Mais la critique est plus large, et touche également l’administration sortante. « Les hommes politiques américains de quelque parti que ce soit devraient se rendre compte qu’il est aussi dans l’intérêt de leur pays de traiter le développement chinois de manière objective, rationnelle », affirma ainsi le 1er septembre le porte-parole du ministère des Affaires étrangères Hong Lei dans un communiqué, ajoutant que Barack Obama et Mitt Romney devaient aussi « arrêter la critique sans fondement de la Chine, arrêter d’interférer dans ses affaires internes et faire plus pour promouvoir l’intérêt mutuel et la coopération entre la Chine et les États-Unis, avec une attitude plus responsable ».
Relations ambiguës
À l’exception des scrutins taïwanais, jamais la Chine ne s’est engagée aussi clairement dans une campagne électorale d’un pays étranger, et il n’est pas anodin que cette nouvelle posture débute avec la présidentielle américaine. Les deux pays entretiennent des relations ambiguës, oscillant entre le partenariat et la compétition, alternant le dialogue et la méfiance, et qui détermineront en grande partie les relations internationales dans les prochaines décennies.
Que ce soit sur les questions économiques, militaires, politiques, sociales et même idéologiques, ces deux pays que tout semble séparer conviennent de la nécessité d’un dialogue cordial, mais les points de discorde sont multiples.

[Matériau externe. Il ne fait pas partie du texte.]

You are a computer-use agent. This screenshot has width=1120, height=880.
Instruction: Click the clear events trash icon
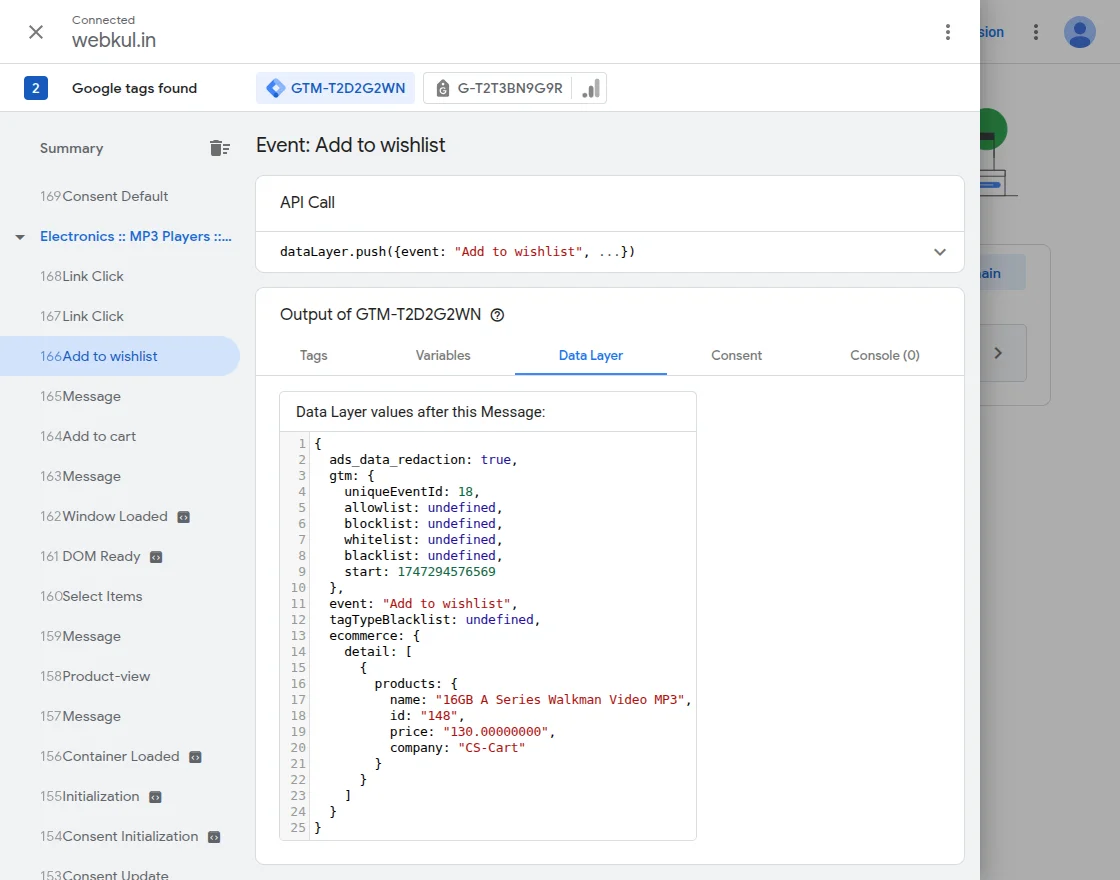(219, 148)
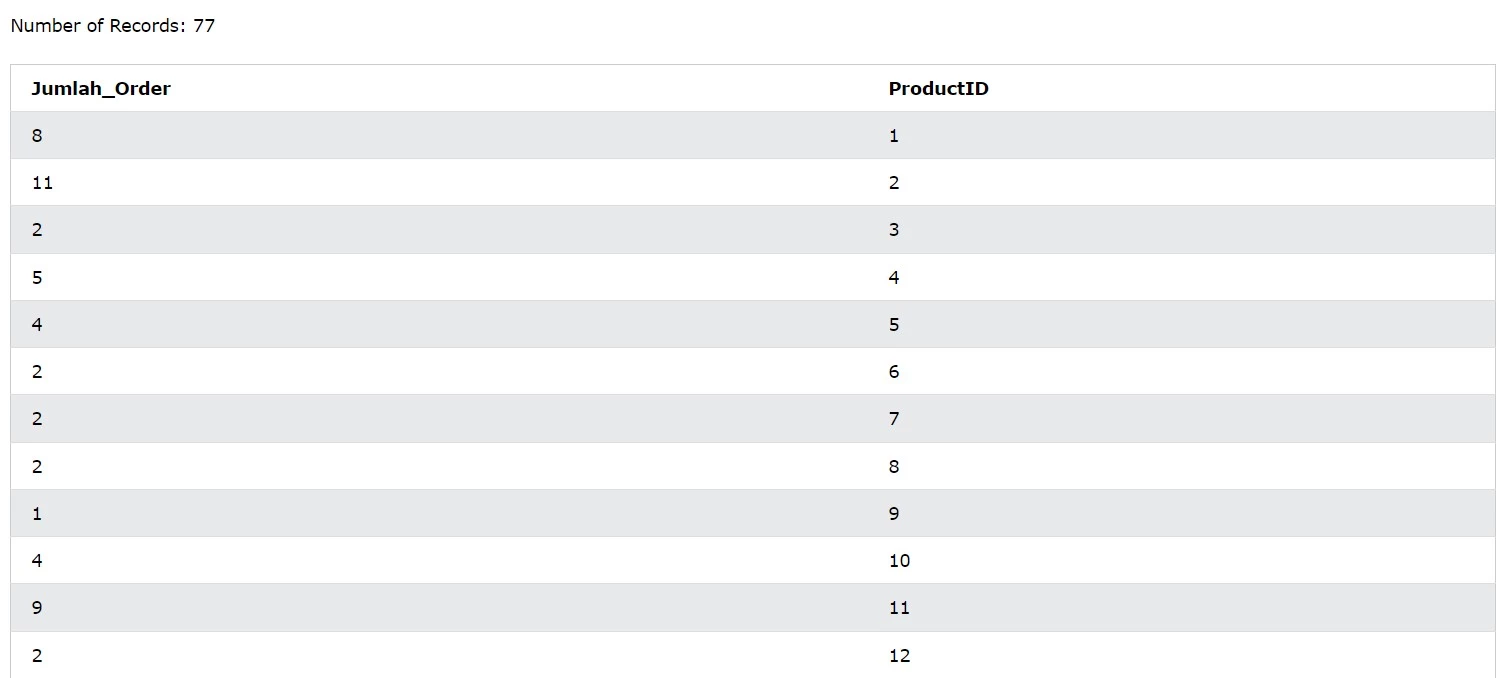Image resolution: width=1497 pixels, height=678 pixels.
Task: Click Jumlah_Order value 11
Action: coord(42,183)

Washington ne s’en cache plus, Pékin non plus.
Cette attitude de la part de Pékin traduit par ailleurs une confiance importante, qui frôle parfois l’arrogance, de la Chine sur la scène internationale (dont les critiques adressées aux dirigeants occidentaux offrent un aperçu), et qui rompt singulièrement avec le profil bas préconisé sous Deng Xiaoping et maintenu depuis. Plus question pour les dirigeants chinois d’endosser le rôle de faire-valoir, et de servir de repoussoir à des candidats en quête de légitimité et de soutiens populaires. Qu’on le veuille ou non, il faudra désormais accepter le fait de voir Pékin commenter les débats démocratiques des grandes puissances, et critiquer les prises de position des candidats.
Les candidats Obama et Romney sont en tout cas prévenus : la Chine avec laquelle ils devront nécessairement traiter à partir de janvier prochain ne sera pas docile, et imposera sans aucun complexe et de plus en plus systématiquement ses conditions. La relation sino-américaine entre de fait dans le temps de la rivalité et les échanges houleux relevés pendant cette campagne électorale pourraient n’en être que le premier acte.